The crew’s mission was to monitor Soviet missile radars, but a simple cabin fire turned their routine patrol into an international nightmare. As smoke filled the cockpit, the crew ejected into the pitch-black polar night, leaving the massive bomber to hurtle pilotless toward the frozen sea below.
The Fire and the Fall
The disaster began with a mundane mistake. A crew member had shoved foam cushions near a heating vent to block a draft. The foam ignited, filling the cabin with thick, choking smoke. The pilot, Captain John Haug, realized the fire was out of control and ordered an ejection.
Six of the seven crew members survived the bail-out into the -25°F (-31°C) air. The unmanned aircraft, however, continued its death spiral. It crashed onto the sea ice of North Star Bay, just miles from Thule Air Base in Greenland. The impact detonated the conventional explosives inside the nuclear weapons, shattering the radioactive cores and scattering plutonium across the frozen landscape.
Project Crested Ice
The crash triggered a “Broken Arrow”—the US military code for a nuclear accident. The immediate danger was not a nuclear explosion, but radioactive contamination. The cleanup operation, code-named Project Crested Ice, was grueling. In the perpetual darkness of the Arctic winter, American and Danish personnel worked in temperatures reaching -70°F (-57°C).
They scraped contaminated snow and ice into steel tanks, which were then shipped back to the United States. The work was so intense that the base camp established on the ice became known as “Camp Hunziker,” a grim city of igloos and temporary shelters built solely to scrub the stain of plutonium from the pristine white ice.
A Diplomatic Meltdown
The crash did more than just pollute the ice; it shattered a delicate political illusion. Greenland is a territory of Denmark, a country that had a strict policy prohibiting nuclear weapons on its soil. The presence of four hydrogen bombs revealed that the United States had been flying nuclear-armed missions over Danish territory for years.
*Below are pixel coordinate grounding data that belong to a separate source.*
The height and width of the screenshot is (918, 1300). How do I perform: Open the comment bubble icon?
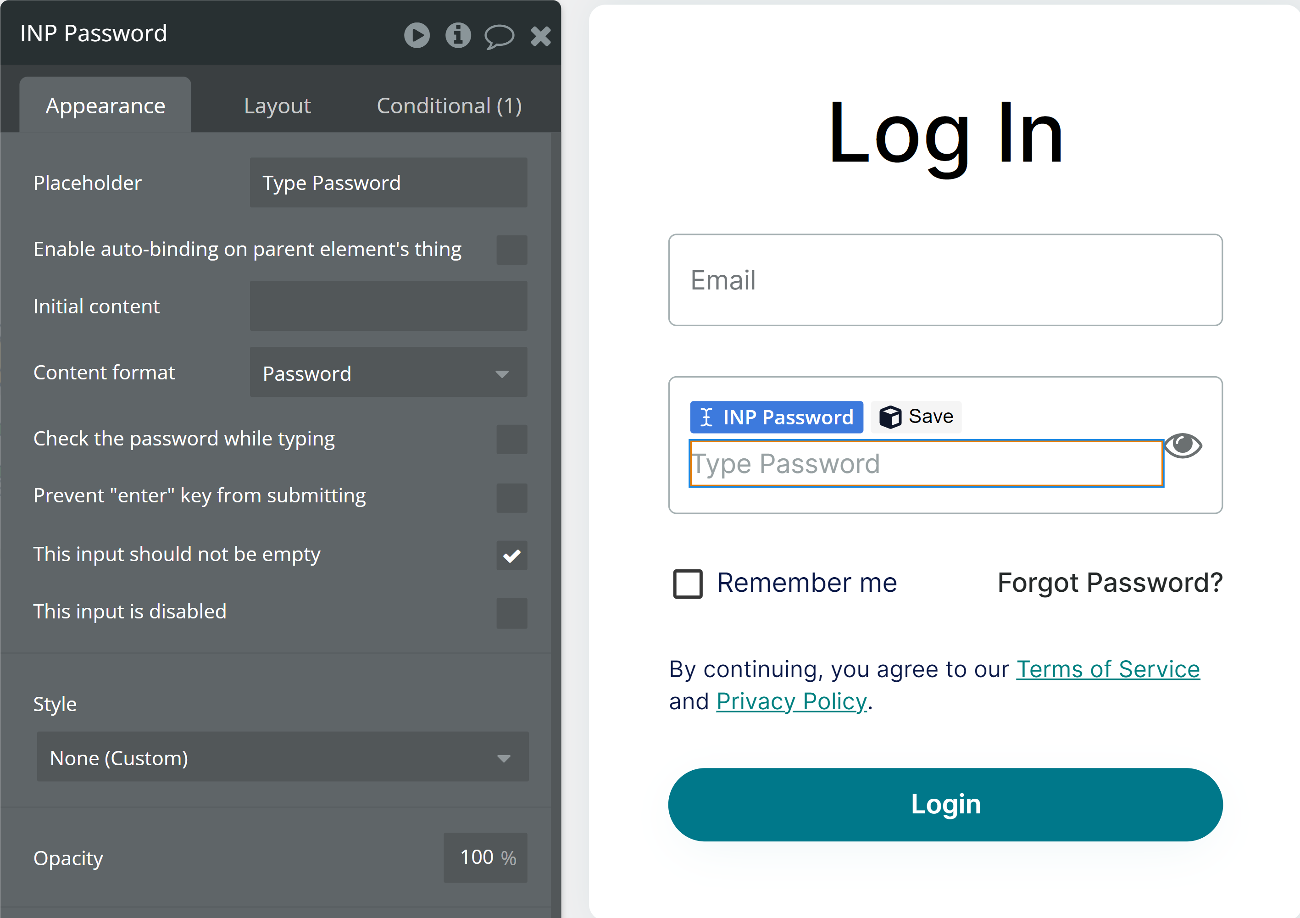pos(499,36)
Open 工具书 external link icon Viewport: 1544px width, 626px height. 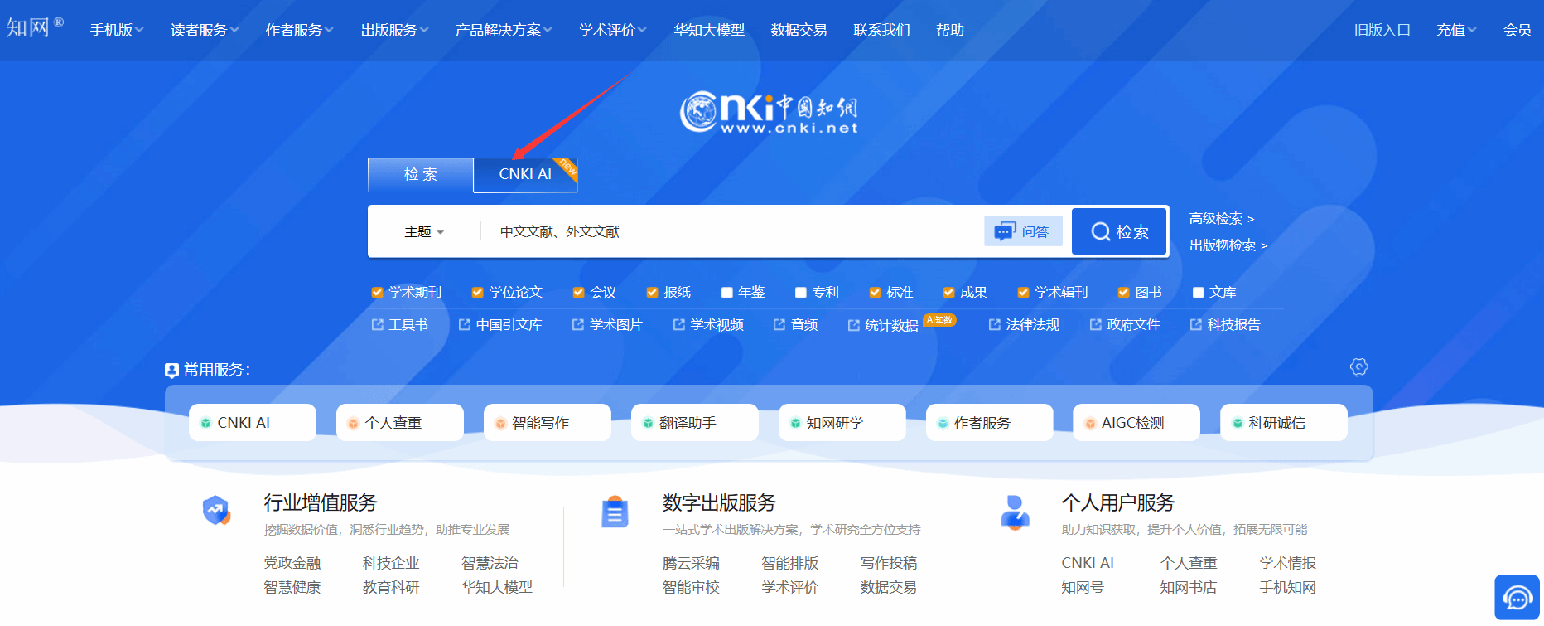coord(378,325)
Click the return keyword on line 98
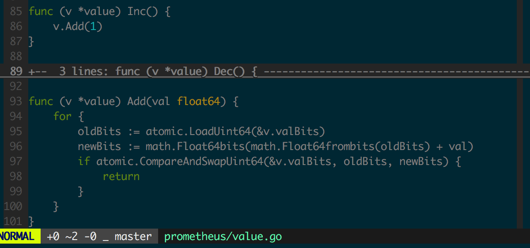The image size is (530, 248). point(121,177)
The incident forced the Danish government into a corner, caught between its public anti-nuclear stance and its secret tolerance of American strategic interests. The revelation sparked protests in Denmark and strained relations between the two NATO allies.
The Mystery of the Fourth Bomb
Officially, the cleanup was a success. The Air Force announced that all four weapons had been destroyed and the debris recovered. However, documents declassified decades later told a different story. Investigators found components for three of the bombs, but the fourth weapon’s secondary stage—a cylinder containing uranium and lithium deuteride—was never definitively located.
Some reports suggest it melted through the ice and sank to the bottom of the bay. In 2008, a BBC investigation reignited interest in the “lost bomb,” though US officials maintained that the weapon had fragmented and was lost to the sea, leaving a lingering question beneath the Arctic waters.